La colocación de José Reyes en licencia pagada por un presunto delito de violencia doméstica abre una nueva etapa para Major League Baseball, el Sindicato de Peloteros de Grandes Ligas y los propios jugadores.

Hace un mes, en una actividad celebrada en la residencia del embajador de los Estados Unidos, el tema fue tratado por varios miembros del engranaje béisbolero, incluyendo la vicepresidenta de MLB, Kim NG, y el director del Síndicato, Tony Clark.

Estos dejaron claro en sus discursos que la violencia doméstica será perseguida y castigada. Agregue a eso las consecuencias judiciales que incluyen la posible deportación en el caso de los que caen en este feo delito en territorio de los Estados Unidos. Reyes, torpedero de los Rockies de Colorado, es el primero que cae en este nuevo sistema de castigos de las Grandes Ligas, pero ya varios peloteros dominicanos han visitado cortes norteamericanas por este problema mundial.

Este hecho es propicio para llamar a todos los hombres dominicanos a la reflexión sobre los males que acarrean las actitudes violentas para las familias.

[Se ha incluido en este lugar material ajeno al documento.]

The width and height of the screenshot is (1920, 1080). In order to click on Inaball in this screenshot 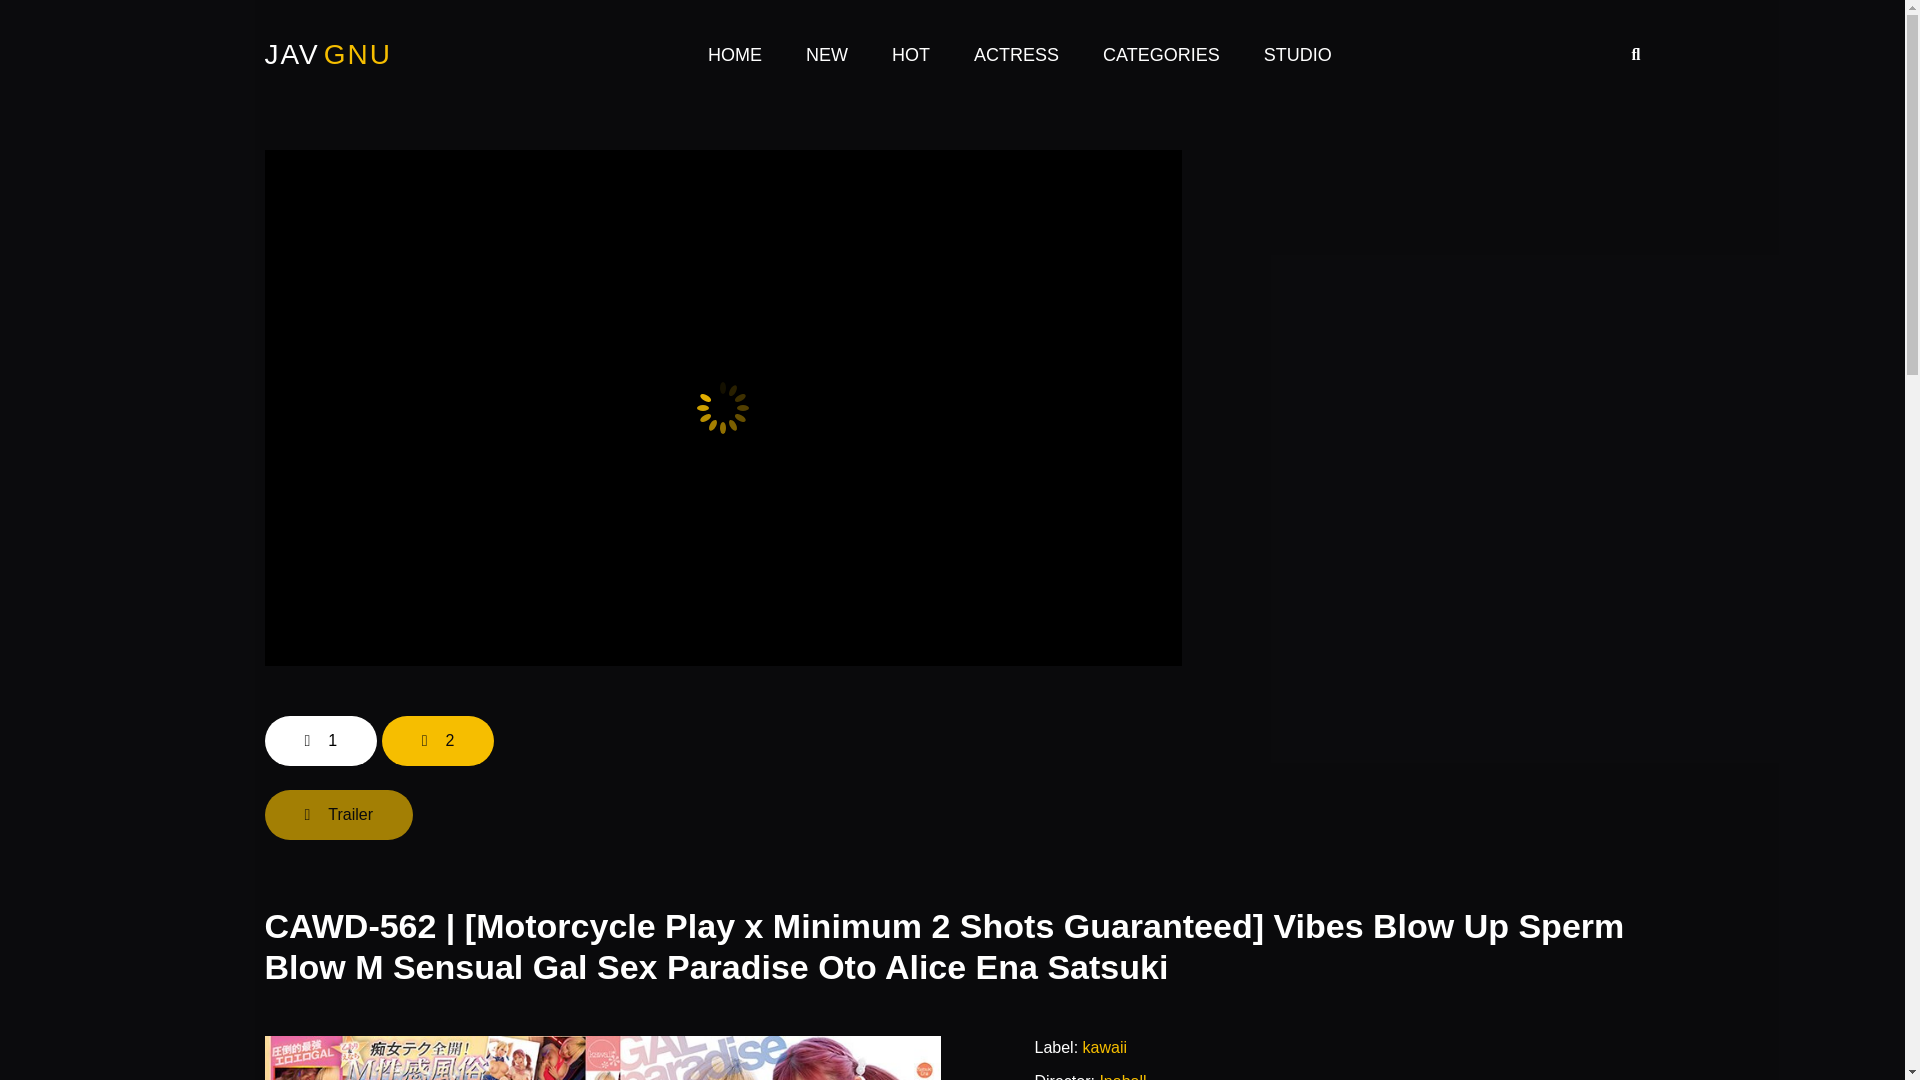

Pero, por ser nuestra área, llamamos a los atletas a cuidarse un extra, ya que estas situaciones pueden afectar sus carreras sin importar lo exitosas o bien remuneradas que sean estas. Reyes, que posee una sólida carrera que incluye un título de bateo de la Liga Nacional (.337 en 2011) y cuatro presentaciones en el Juego de Estrellas, pone en juego parte de su salario de 22 millones de dólares para esta temporada, ya que la suspensión formal llegará sin disfrute de sueldo.

El movimiento impide a Reyes, de manera formal, presentarse a los campos de entrenamientos.

Esta debe ser una lección para todos los peloteros y atletas dominicanos. Aprender a manejar la ira, bajar el consumo de alcohol (si fuera el caso) y pensar en que representan a un equipo, una cuidad, a su país y a su familia en cada hecho positivo o negativo.

Lamentablemente, este problema va más allá de los deportes. Ojalá que todos aprendan.